Multi-State Co-Operative Societies Can Bid In CIRP Only If Bye-Laws Allow, Is In Same Line Of Business: Supreme Court

Update: 2026-04-09 13:57 GMT

The Supreme Court on Thursday held that a multi-state co-operative society cannot submit a resolution plan under the Insolvency and Bankruptcy Code unless the investment is permitted by its bye-laws and falls either in a subsidiary institution or in the “same line of business”.

The court clarified that under Section 64(d) of the Multi-State Co-operative Societies Act, 2002, an MSCS can invest its funds only in a subsidiary institution or in an entity engaged in the same line of business, and such determination must be made with reference to the society's bye-laws.

Referring to the deliberations of the Joint Parliamentary Committee on the 2023 amendment to the Multi-State Co-operative Societies Act, the court said the restriction was introduced to prevent misuse of funds and ensure investments remain aligned with the society's core business.

* SUPPLIED INFORMATION:
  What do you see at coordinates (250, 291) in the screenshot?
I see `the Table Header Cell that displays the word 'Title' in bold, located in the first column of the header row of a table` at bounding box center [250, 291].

* WORK INSTRUCTIONS:
- 1) From the news report on the Supreme Court ruling about multi-state co-operative societies, list every law, code, amendment, or set of governing rules that it mentions.
- 2) According to the Supreme Court ruling report, which section of the Multi-State Co-operative Societies Act, 2002 limits where an MSCS can invest its funds?
- 3) Carry the news report on the Supreme Court ruling about multi-state co-operative societies forward from its final sentence.

* TASK-BY-TASK RESULTS:
- 1)
- The Insolvency and Bankruptcy Code
- The Multi-State Co-operative Societies Act, 2002
- The 2023 amendment to the Multi-State Co-operative Societies Act
- The society's bye-laws

- 2) Section 64(d) of the Act limits where an MSCS can invest its funds.

- 3)
A Bench of Justices J.B. Pardiwala and K.V. Viswanathan, while allowing Nirmal Ujjwal Credit Co-operative Society to withdraw its appeal against the National Company Law Appellate Tribunal's ruling that had upheld its ineligibility to submit a resolution plan in the corporate insolvency resolution process of Morarji Textiles, observed,

“In light of the deliberations of the JPC, it is clear that the determination of whether an institution operates in the same line of business as an MSCS must be made with reference to its byelaws, which constitute the decisive charter document in this regard. It is pertinent to note that every MSCS is required to frame its bye-laws in accordance with the provisions of the 2002 Act and the rules made thereunder, particularly Section 10(2), which, inter alia, provides for the inclusion of an object clause in the bye-laws. Further, the 2002 Act also empowers an MSCS under Section 11 to amend its bye-laws, including its objects, in accordance with the prescribed procedure therein.."

The court explained that the expression “same line of business” requires a substantial, predominant, or closely related sameness in core business activities, and cannot be interpreted broadly to include remote or incidental connections.

The appellant had amended its bye-laws following the 2023 amendment to Section 64 and obtained approval on January 24, 2024, though this approval was not placed before the tribunals at the relevant stage. The corporate insolvency resolution process against Morarji Textiles commenced on February 9, 2024, and the Resolution Professional invited expressions of interest on May 1, 2024. The appellant submitted its EOI on May 18, 2024 and a Rs. 120 crore resolution plan, which was later increased to Rs. 169 crore, to acquire the company.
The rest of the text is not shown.